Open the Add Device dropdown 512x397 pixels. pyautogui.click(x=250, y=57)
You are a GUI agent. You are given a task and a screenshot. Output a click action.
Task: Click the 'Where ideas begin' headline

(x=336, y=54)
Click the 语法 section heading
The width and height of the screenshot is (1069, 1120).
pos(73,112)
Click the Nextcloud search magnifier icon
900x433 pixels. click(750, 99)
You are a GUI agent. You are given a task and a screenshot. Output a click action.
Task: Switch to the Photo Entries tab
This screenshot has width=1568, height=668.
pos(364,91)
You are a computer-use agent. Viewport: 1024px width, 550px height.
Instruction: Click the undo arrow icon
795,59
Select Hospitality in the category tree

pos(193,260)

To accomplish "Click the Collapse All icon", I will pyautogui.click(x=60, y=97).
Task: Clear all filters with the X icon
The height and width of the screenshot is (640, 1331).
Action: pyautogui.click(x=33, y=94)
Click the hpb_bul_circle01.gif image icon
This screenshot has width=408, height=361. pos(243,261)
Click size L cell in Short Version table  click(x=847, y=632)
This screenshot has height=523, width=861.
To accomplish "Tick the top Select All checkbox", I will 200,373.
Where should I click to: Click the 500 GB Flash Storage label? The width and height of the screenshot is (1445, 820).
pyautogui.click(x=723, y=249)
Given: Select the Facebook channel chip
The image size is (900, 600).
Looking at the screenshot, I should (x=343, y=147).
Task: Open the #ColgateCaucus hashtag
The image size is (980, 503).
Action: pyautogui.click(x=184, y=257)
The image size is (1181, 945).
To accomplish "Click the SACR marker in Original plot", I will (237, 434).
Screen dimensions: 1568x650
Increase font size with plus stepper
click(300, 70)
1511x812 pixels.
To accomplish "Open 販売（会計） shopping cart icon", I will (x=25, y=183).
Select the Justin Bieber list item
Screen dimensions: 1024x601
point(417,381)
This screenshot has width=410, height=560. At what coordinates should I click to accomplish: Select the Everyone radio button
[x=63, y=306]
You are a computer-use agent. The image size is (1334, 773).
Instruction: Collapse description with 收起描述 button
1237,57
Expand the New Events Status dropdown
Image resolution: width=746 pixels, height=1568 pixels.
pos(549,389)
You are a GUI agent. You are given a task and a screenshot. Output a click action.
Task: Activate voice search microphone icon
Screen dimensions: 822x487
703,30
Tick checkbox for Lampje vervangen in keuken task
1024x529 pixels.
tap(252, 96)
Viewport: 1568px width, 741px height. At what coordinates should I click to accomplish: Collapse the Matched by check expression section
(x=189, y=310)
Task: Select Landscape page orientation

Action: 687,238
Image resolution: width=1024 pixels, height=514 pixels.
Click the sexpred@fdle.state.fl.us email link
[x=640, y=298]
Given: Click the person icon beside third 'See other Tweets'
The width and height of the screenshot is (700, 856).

——

• [BRIEF]: Would you copy the data exactly as shown above?

• [EXERCISE OUTPUT]:
Open the Add Device dropdown 512x397 pixels. pyautogui.click(x=250, y=57)
You are a GUI agent. You are given a task and a screenshot. Output a click action.
Task: Click the 'Where ideas begin' headline

(x=336, y=54)
Click the 语法 section heading
The width and height of the screenshot is (1069, 1120).
pos(73,112)
Click the Nextcloud search magnifier icon
900x433 pixels. click(750, 99)
You are a GUI agent. You are given a task and a screenshot. Output a click action.
Task: Switch to the Photo Entries tab
This screenshot has width=1568, height=668.
pos(364,91)
You are a computer-use agent. Viewport: 1024px width, 550px height.
Instruction: Click the undo arrow icon
795,59
Select Hospitality in the category tree

pos(193,260)

To accomplish "Click the Collapse All icon", I will pyautogui.click(x=60, y=97).
Task: Clear all filters with the X icon
The height and width of the screenshot is (640, 1331).
Action: pyautogui.click(x=33, y=94)
Click the hpb_bul_circle01.gif image icon
This screenshot has width=408, height=361. pos(243,261)
Click size L cell in Short Version table  click(x=847, y=632)
This screenshot has height=523, width=861.
To accomplish "Tick the top Select All checkbox", I will 200,373.
Where should I click to: Click the 500 GB Flash Storage label? The width and height of the screenshot is (1445, 820).
pyautogui.click(x=723, y=249)
Given: Select the Facebook channel chip
The image size is (900, 600).
Looking at the screenshot, I should (x=343, y=147).
Task: Open the #ColgateCaucus hashtag
The image size is (980, 503).
Action: pyautogui.click(x=184, y=257)
The image size is (1181, 945).
To accomplish "Click the SACR marker in Original plot", I will (237, 434).
Screen dimensions: 1568x650
Increase font size with plus stepper
click(300, 70)
1511x812 pixels.
To accomplish "Open 販売（会計） shopping cart icon", I will (x=25, y=183).
Select the Justin Bieber list item
Screen dimensions: 1024x601
point(417,381)
This screenshot has width=410, height=560. At what coordinates should I click to accomplish: Select the Everyone radio button
[x=63, y=306]
You are a computer-use agent. The image size is (1334, 773).
Instruction: Collapse description with 收起描述 button
1237,57
Expand the New Events Status dropdown
Image resolution: width=746 pixels, height=1568 pixels.
pos(549,389)
You are a GUI agent. You are given a task and a screenshot. Output a click action.
Task: Activate voice search microphone icon
Screen dimensions: 822x487
703,30
Tick checkbox for Lampje vervangen in keuken task
1024x529 pixels.
tap(252, 96)
Viewport: 1568px width, 741px height. At what coordinates should I click to accomplish: Collapse the Matched by check expression section
(x=189, y=310)
Task: Select Landscape page orientation

Action: 687,238
Image resolution: width=1024 pixels, height=514 pixels.
Click the sexpred@fdle.state.fl.us email link
[x=640, y=298]
Given: Click the person icon beside third 'See other Tweets'
The width and height of the screenshot is (700, 856).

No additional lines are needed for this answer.